→ Work instructions: Copy the lines below, replacing every occurrence of "computer-use agent" with "desktop automation agent" and leaving all else unchanged.

→ Input records:

——

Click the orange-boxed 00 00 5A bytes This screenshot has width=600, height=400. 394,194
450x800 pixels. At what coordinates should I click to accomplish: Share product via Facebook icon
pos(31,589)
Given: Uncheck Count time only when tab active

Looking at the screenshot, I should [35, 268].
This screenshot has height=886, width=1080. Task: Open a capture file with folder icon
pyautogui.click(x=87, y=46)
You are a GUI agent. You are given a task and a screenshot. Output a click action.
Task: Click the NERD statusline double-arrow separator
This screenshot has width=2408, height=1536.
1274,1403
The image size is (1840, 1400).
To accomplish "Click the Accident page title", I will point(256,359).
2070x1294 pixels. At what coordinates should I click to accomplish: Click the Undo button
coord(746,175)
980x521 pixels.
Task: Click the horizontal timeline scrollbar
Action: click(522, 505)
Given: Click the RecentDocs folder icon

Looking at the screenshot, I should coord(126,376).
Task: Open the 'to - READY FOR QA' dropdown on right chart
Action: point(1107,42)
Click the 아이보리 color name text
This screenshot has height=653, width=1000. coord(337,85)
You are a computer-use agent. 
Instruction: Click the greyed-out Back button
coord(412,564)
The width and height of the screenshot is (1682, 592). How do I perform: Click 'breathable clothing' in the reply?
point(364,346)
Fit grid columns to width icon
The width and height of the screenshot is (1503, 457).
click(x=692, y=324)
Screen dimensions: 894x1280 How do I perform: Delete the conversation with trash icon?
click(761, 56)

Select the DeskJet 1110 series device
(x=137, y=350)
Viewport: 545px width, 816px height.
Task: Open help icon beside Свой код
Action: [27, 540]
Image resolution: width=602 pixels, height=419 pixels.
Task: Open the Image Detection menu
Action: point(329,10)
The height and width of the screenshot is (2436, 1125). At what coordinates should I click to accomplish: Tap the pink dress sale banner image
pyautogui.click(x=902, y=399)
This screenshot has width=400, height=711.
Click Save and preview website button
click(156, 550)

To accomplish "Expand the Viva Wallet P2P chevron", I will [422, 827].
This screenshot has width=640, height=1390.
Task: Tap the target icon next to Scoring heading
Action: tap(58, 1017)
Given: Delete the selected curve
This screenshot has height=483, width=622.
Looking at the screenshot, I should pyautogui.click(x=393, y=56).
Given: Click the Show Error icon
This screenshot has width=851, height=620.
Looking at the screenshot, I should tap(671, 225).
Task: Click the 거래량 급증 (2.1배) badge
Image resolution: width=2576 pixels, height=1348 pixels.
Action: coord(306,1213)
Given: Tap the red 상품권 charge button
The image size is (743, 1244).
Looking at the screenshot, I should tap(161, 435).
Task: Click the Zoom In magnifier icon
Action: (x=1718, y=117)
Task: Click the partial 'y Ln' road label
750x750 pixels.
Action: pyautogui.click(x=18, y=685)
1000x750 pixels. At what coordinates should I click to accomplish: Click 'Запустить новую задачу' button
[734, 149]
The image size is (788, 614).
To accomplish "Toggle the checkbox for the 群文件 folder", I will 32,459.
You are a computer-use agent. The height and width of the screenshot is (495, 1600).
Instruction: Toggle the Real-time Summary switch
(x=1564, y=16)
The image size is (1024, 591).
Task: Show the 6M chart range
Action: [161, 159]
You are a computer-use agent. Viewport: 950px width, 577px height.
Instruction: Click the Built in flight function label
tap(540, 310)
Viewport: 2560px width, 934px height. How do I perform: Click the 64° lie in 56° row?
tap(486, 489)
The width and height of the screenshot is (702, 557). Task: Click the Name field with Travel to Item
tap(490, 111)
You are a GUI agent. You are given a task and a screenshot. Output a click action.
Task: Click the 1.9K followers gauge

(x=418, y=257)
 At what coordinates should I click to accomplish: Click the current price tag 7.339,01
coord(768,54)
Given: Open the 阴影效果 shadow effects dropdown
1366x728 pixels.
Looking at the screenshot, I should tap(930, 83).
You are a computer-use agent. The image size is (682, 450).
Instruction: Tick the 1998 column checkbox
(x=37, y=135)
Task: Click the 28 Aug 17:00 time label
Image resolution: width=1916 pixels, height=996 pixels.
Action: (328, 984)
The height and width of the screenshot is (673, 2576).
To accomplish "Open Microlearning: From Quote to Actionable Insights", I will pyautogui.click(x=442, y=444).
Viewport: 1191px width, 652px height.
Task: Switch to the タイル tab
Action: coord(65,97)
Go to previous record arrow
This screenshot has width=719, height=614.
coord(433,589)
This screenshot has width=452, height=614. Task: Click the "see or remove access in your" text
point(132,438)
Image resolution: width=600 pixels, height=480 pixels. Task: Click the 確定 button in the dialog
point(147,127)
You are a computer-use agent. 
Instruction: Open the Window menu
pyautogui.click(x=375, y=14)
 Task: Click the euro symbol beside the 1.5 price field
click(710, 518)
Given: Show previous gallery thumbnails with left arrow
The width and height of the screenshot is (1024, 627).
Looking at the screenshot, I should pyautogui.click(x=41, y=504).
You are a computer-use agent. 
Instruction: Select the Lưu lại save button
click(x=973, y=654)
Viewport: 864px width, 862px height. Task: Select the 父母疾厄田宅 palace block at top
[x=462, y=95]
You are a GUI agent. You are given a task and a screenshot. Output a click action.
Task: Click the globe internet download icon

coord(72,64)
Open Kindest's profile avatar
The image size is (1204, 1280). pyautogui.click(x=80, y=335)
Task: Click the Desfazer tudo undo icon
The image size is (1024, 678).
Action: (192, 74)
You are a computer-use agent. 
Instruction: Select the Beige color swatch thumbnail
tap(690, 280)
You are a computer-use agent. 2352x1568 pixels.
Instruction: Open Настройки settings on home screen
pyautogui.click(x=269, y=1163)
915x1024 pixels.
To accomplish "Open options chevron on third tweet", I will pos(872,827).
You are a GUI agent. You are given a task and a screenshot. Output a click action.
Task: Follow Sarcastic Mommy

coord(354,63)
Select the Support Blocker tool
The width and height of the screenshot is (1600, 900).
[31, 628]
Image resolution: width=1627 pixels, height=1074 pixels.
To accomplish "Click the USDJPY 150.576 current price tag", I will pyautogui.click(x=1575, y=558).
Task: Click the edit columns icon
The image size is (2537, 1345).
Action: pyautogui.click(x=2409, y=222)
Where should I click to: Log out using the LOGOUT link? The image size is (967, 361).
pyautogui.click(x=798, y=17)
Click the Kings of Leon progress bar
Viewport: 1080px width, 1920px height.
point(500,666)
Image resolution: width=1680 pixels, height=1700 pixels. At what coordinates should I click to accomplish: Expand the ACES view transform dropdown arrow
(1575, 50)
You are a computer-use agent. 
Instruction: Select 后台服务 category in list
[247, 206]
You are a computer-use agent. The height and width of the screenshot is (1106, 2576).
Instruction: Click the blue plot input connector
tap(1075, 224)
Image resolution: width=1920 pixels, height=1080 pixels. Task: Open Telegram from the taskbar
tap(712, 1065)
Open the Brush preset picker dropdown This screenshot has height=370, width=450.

——

→ Solution to this problem:
Click the orange-boxed 00 00 5A bytes This screenshot has width=600, height=400. 394,194
450x800 pixels. At what coordinates should I click to accomplish: Share product via Facebook icon
pos(31,589)
Given: Uncheck Count time only when tab active

Looking at the screenshot, I should [35, 268].
This screenshot has height=886, width=1080. Task: Open a capture file with folder icon
pyautogui.click(x=87, y=46)
You are a GUI agent. You are given a task and a screenshot. Output a click action.
Task: Click the NERD statusline double-arrow separator
This screenshot has width=2408, height=1536.
1274,1403
The image size is (1840, 1400).
To accomplish "Click the Accident page title", I will point(256,359).
2070x1294 pixels. At what coordinates should I click to accomplish: Click the Undo button
coord(746,175)
980x521 pixels.
Task: Click the horizontal timeline scrollbar
Action: click(522, 505)
Given: Click the RecentDocs folder icon

Looking at the screenshot, I should coord(126,376).
Task: Open the 'to - READY FOR QA' dropdown on right chart
Action: point(1107,42)
Click the 아이보리 color name text
This screenshot has height=653, width=1000. coord(337,85)
You are a desktop automation agent. 
Instruction: Click the greyed-out Back button
coord(412,564)
The width and height of the screenshot is (1682, 592). How do I perform: Click 'breathable clothing' in the reply?
point(364,346)
Fit grid columns to width icon
The width and height of the screenshot is (1503, 457).
click(x=692, y=324)
Screen dimensions: 894x1280 How do I perform: Delete the conversation with trash icon?
click(761, 56)

Select the DeskJet 1110 series device
(x=137, y=350)
Viewport: 545px width, 816px height.
Task: Open help icon beside Свой код
Action: [27, 540]
Image resolution: width=602 pixels, height=419 pixels.
Task: Open the Image Detection menu
Action: point(329,10)
The height and width of the screenshot is (2436, 1125). At what coordinates should I click to accomplish: Tap the pink dress sale banner image
pyautogui.click(x=902, y=399)
This screenshot has width=400, height=711.
Click Save and preview website button
click(156, 550)

To accomplish "Expand the Viva Wallet P2P chevron", I will [422, 827].
This screenshot has width=640, height=1390.
Task: Tap the target icon next to Scoring heading
Action: tap(58, 1017)
Given: Delete the selected curve
This screenshot has height=483, width=622.
Looking at the screenshot, I should pyautogui.click(x=393, y=56).
Given: Click the Show Error icon
This screenshot has width=851, height=620.
Looking at the screenshot, I should tap(671, 225).
Task: Click the 거래량 급증 (2.1배) badge
Image resolution: width=2576 pixels, height=1348 pixels.
Action: coord(306,1213)
Given: Tap the red 상품권 charge button
The image size is (743, 1244).
Looking at the screenshot, I should tap(161, 435).
Task: Click the Zoom In magnifier icon
Action: (x=1718, y=117)
Task: Click the partial 'y Ln' road label
750x750 pixels.
Action: pyautogui.click(x=18, y=685)
1000x750 pixels. At what coordinates should I click to accomplish: Click 'Запустить новую задачу' button
[734, 149]
The image size is (788, 614).
To accomplish "Toggle the checkbox for the 群文件 folder", I will 32,459.
You are a desktop automation agent. The height and width of the screenshot is (495, 1600).
Instruction: Toggle the Real-time Summary switch
(x=1564, y=16)
The image size is (1024, 591).
Task: Show the 6M chart range
Action: [161, 159]
You are a desktop automation agent. Viewport: 950px width, 577px height.
Instruction: Click the Built in flight function label
tap(540, 310)
Viewport: 2560px width, 934px height. How do I perform: Click the 64° lie in 56° row?
tap(486, 489)
The width and height of the screenshot is (702, 557). Task: Click the Name field with Travel to Item
tap(490, 111)
You are a GUI agent. You are given a task and a screenshot. Output a click action.
Task: Click the 1.9K followers gauge

(x=418, y=257)
 At what coordinates should I click to accomplish: Click the current price tag 7.339,01
coord(768,54)
Given: Open the 阴影效果 shadow effects dropdown
1366x728 pixels.
Looking at the screenshot, I should tap(930, 83).
You are a desktop automation agent. The image size is (682, 450).
Instruction: Tick the 1998 column checkbox
(x=37, y=135)
Task: Click the 28 Aug 17:00 time label
Image resolution: width=1916 pixels, height=996 pixels.
Action: (328, 984)
The height and width of the screenshot is (673, 2576).
To accomplish "Open Microlearning: From Quote to Actionable Insights", I will pyautogui.click(x=442, y=444).
Viewport: 1191px width, 652px height.
Task: Switch to the タイル tab
Action: coord(65,97)
Go to previous record arrow
This screenshot has width=719, height=614.
coord(433,589)
This screenshot has width=452, height=614. Task: Click the "see or remove access in your" text
point(132,438)
Image resolution: width=600 pixels, height=480 pixels. Task: Click the 確定 button in the dialog
point(147,127)
You are a desktop automation agent. 
Instruction: Open the Window menu
pyautogui.click(x=375, y=14)
 Task: Click the euro symbol beside the 1.5 price field
click(710, 518)
Given: Show previous gallery thumbnails with left arrow
The width and height of the screenshot is (1024, 627).
Looking at the screenshot, I should pyautogui.click(x=41, y=504).
You are a desktop automation agent. 
Instruction: Select the Lưu lại save button
click(x=973, y=654)
Viewport: 864px width, 862px height. Task: Select the 父母疾厄田宅 palace block at top
[x=462, y=95]
You are a GUI agent. You are given a task and a screenshot. Output a click action.
Task: Click the globe internet download icon

coord(72,64)
Open Kindest's profile avatar
The image size is (1204, 1280). pyautogui.click(x=80, y=335)
Task: Click the Desfazer tudo undo icon
The image size is (1024, 678).
Action: (192, 74)
You are a desktop automation agent. 
Instruction: Select the Beige color swatch thumbnail
tap(690, 280)
You are a desktop automation agent. 2352x1568 pixels.
Instruction: Open Настройки settings on home screen
pyautogui.click(x=269, y=1163)
915x1024 pixels.
To accomplish "Open options chevron on third tweet", I will pos(872,827).
You are a GUI agent. You are given a task and a screenshot. Output a click action.
Task: Follow Sarcastic Mommy

coord(354,63)
Select the Support Blocker tool
The width and height of the screenshot is (1600, 900).
[31, 628]
Image resolution: width=1627 pixels, height=1074 pixels.
To accomplish "Click the USDJPY 150.576 current price tag", I will pyautogui.click(x=1575, y=558).
Task: Click the edit columns icon
The image size is (2537, 1345).
Action: pyautogui.click(x=2409, y=222)
Where should I click to: Log out using the LOGOUT link? The image size is (967, 361).
pyautogui.click(x=798, y=17)
Click the Kings of Leon progress bar
Viewport: 1080px width, 1920px height.
point(500,666)
Image resolution: width=1680 pixels, height=1700 pixels. At what coordinates should I click to accomplish: Expand the ACES view transform dropdown arrow
(1575, 50)
You are a desktop automation agent. 
Instruction: Select 后台服务 category in list
[247, 206]
You are a desktop automation agent. The height and width of the screenshot is (1106, 2576).
Instruction: Click the blue plot input connector
tap(1075, 224)
Image resolution: width=1920 pixels, height=1080 pixels. Task: Open Telegram from the taskbar
tap(712, 1065)
Open the Brush preset picker dropdown This screenshot has height=370, width=450.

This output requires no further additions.